ENTRIES PROVIDED:
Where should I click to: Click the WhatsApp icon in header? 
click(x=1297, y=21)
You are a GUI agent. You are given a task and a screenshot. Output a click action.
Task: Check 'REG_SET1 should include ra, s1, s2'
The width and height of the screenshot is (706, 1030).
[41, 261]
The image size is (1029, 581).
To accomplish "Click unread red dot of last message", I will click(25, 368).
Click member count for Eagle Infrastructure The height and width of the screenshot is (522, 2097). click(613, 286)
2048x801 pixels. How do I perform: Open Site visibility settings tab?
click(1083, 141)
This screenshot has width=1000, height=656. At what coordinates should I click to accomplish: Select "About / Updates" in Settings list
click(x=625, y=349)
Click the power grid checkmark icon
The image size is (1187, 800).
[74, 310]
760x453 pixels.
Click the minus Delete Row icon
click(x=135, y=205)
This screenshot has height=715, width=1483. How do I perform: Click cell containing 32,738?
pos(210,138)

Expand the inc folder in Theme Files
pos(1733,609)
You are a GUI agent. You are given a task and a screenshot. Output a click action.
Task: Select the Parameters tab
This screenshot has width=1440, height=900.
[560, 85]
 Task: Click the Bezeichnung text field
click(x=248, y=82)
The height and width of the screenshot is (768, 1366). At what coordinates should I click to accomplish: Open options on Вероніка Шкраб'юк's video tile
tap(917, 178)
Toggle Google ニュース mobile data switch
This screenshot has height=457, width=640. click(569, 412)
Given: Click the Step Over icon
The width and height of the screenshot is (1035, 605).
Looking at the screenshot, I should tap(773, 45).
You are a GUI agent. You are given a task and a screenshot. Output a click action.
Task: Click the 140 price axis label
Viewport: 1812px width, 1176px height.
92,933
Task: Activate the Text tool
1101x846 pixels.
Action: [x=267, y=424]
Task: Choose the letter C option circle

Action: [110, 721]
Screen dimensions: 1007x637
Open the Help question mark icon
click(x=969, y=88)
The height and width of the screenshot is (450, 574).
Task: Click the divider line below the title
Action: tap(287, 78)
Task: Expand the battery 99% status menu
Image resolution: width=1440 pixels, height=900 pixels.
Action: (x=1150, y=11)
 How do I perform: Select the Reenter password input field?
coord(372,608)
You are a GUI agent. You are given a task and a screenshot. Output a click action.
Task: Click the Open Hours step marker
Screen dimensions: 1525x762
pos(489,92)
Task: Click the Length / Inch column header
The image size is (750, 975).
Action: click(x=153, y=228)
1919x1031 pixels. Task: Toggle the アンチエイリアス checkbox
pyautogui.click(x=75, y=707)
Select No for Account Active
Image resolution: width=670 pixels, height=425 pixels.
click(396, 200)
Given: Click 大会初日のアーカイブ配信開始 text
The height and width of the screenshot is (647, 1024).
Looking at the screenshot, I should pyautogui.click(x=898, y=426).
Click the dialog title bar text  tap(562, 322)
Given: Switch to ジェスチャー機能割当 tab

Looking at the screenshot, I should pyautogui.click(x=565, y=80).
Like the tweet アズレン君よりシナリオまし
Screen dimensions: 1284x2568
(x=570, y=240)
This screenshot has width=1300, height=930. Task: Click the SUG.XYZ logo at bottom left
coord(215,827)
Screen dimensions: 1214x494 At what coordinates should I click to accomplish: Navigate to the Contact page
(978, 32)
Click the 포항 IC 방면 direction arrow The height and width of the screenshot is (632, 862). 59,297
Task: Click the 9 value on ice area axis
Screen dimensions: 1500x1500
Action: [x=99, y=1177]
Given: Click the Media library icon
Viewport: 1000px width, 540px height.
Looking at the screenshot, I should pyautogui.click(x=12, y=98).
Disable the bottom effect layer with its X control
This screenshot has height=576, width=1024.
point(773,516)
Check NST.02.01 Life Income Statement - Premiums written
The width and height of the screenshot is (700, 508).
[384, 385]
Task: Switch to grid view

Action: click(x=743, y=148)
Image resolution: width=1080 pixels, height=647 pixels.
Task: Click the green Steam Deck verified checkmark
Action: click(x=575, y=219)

REQUIRED WORK:
With no alteration of any kind, give the data again in full.

COMPLETED EXERCISE:
Where should I click to: Click the WhatsApp icon in header? 
click(x=1297, y=21)
You are a GUI agent. You are given a task and a screenshot. Output a click action.
Task: Check 'REG_SET1 should include ra, s1, s2'
The width and height of the screenshot is (706, 1030).
[41, 261]
The image size is (1029, 581).
To accomplish "Click unread red dot of last message", I will click(25, 368).
Click member count for Eagle Infrastructure The height and width of the screenshot is (522, 2097). click(613, 286)
2048x801 pixels. How do I perform: Open Site visibility settings tab?
click(1083, 141)
This screenshot has width=1000, height=656. At what coordinates should I click to accomplish: Select "About / Updates" in Settings list
click(x=625, y=349)
Click the power grid checkmark icon
The image size is (1187, 800).
[74, 310]
760x453 pixels.
Click the minus Delete Row icon
click(x=135, y=205)
This screenshot has height=715, width=1483. How do I perform: Click cell containing 32,738?
pos(210,138)

Expand the inc folder in Theme Files
pos(1733,609)
You are a GUI agent. You are given a task and a screenshot. Output a click action.
Task: Select the Parameters tab
This screenshot has width=1440, height=900.
[560, 85]
 Task: Click the Bezeichnung text field
click(x=248, y=82)
The height and width of the screenshot is (768, 1366). At what coordinates should I click to accomplish: Open options on Вероніка Шкраб'юк's video tile
tap(917, 178)
Toggle Google ニュース mobile data switch
This screenshot has height=457, width=640. click(569, 412)
Given: Click the Step Over icon
The width and height of the screenshot is (1035, 605).
Looking at the screenshot, I should tap(773, 45).
You are a GUI agent. You are given a task and a screenshot. Output a click action.
Task: Click the 140 price axis label
Viewport: 1812px width, 1176px height.
92,933
Task: Activate the Text tool
1101x846 pixels.
Action: [x=267, y=424]
Task: Choose the letter C option circle

Action: [110, 721]
Screen dimensions: 1007x637
Open the Help question mark icon
click(x=969, y=88)
The height and width of the screenshot is (450, 574).
Task: Click the divider line below the title
Action: tap(287, 78)
Task: Expand the battery 99% status menu
Image resolution: width=1440 pixels, height=900 pixels.
Action: (x=1150, y=11)
 How do I perform: Select the Reenter password input field?
coord(372,608)
You are a GUI agent. You are given a task and a screenshot. Output a click action.
Task: Click the Open Hours step marker
Screen dimensions: 1525x762
pos(489,92)
Task: Click the Length / Inch column header
The image size is (750, 975).
Action: click(x=153, y=228)
1919x1031 pixels. Task: Toggle the アンチエイリアス checkbox
pyautogui.click(x=75, y=707)
Select No for Account Active
Image resolution: width=670 pixels, height=425 pixels.
click(396, 200)
Given: Click 大会初日のアーカイブ配信開始 text
The height and width of the screenshot is (647, 1024).
Looking at the screenshot, I should pyautogui.click(x=898, y=426).
Click the dialog title bar text  tap(562, 322)
Given: Switch to ジェスチャー機能割当 tab

Looking at the screenshot, I should pyautogui.click(x=565, y=80).
Like the tweet アズレン君よりシナリオまし
Screen dimensions: 1284x2568
(x=570, y=240)
This screenshot has width=1300, height=930. Task: Click the SUG.XYZ logo at bottom left
coord(215,827)
Screen dimensions: 1214x494 At what coordinates should I click to accomplish: Navigate to the Contact page
(978, 32)
Click the 포항 IC 방면 direction arrow The height and width of the screenshot is (632, 862). 59,297
Task: Click the 9 value on ice area axis
Screen dimensions: 1500x1500
Action: [x=99, y=1177]
Given: Click the Media library icon
Viewport: 1000px width, 540px height.
Looking at the screenshot, I should pyautogui.click(x=12, y=98).
Disable the bottom effect layer with its X control
This screenshot has height=576, width=1024.
point(773,516)
Check NST.02.01 Life Income Statement - Premiums written
The width and height of the screenshot is (700, 508).
[384, 385]
Task: Switch to grid view

Action: click(x=743, y=148)
Image resolution: width=1080 pixels, height=647 pixels.
Task: Click the green Steam Deck verified checkmark
Action: click(x=575, y=219)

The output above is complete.